Patrick Henry painted from life by Thomas Sulley. |
Henry was born to the middling level
of Virginia planter society in 1736,
the son of an educated Scottish emigrant. His early career was rocky. He twice failed
as a planter before taking up the
law. He made a name for himself by
defending Louisa County, in a case about limiting the price of the tobacco
paid in support of the Anglican Clergy. The British Parliament had overturned
Virginia’s Two Penny Act and a local clergyman sued the county for back wages. Henry simply ignored the law in the case and attacked clergy as “enemies
of the community,” accused the King of tyranny for annulling the law, and said such a tyrant, “forfeits all right of obedience
from his subject.” The humiliated
Padre was awarded 1 penny and
Henry’s political career launched.
Although an early ally of Thomas Jefferson, their temperaments, and ambitions were quite different
and they soon found themselves often bitter
rivals. In 1776 Henry was elected the first post-colonial Governor of Virginia.
The main theaters of the Revolution
were far away during his term and he spent a lot of effort planning and executing an invasion of Cherokee lands,
where he had land speculations.
In 1789 he was succeeded by Jefferson just as the war began to heat
up in Virginia. After the Revolution,
Henry was again served as Governor in 1784-86.

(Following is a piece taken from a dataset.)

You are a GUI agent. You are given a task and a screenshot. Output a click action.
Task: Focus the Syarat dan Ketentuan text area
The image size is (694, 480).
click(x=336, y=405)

He refused to attend the Constitutional Convention in 1787
because he “smelt a rat in Philadelphia, tending toward the monarchy.” Parting bitterly from his previous political ally and personal friend James Madison, Henry became one of the most vocal and extreme Anti-Federalists. He voted
against ratification in the Virginia convention of 1788, but Madison
carried the day.
Despite his views, George Washington,
on the advice of Alexander Hamilton,
first offered him the post of Secretary of State before turning to Jefferson.

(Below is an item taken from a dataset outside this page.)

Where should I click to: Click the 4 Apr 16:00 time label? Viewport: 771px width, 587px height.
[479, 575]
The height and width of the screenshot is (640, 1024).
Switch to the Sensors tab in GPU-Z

Henry’s politics took a sharp turn
in the 1790’s after the outbreak of the French Revolution. Over the
years His personal fortunes had
grown, thanks to a couple of fortuitous
and strategic marriages, and he had
become a wealthy large scale planter
with hundreds of slaves. With significant property to protect, he
developed a fear and loathing of the same “rabble” to which he had been a popular hero. With John
Marshall he rallied Virginia Federalists and was elected to the House of Delegates.
Three months before he could take his seat he died of stomach cancer at his plantation Red Hill on June 6, 1799.
Some biographers believe that
the pain was so great that he poisoned himself.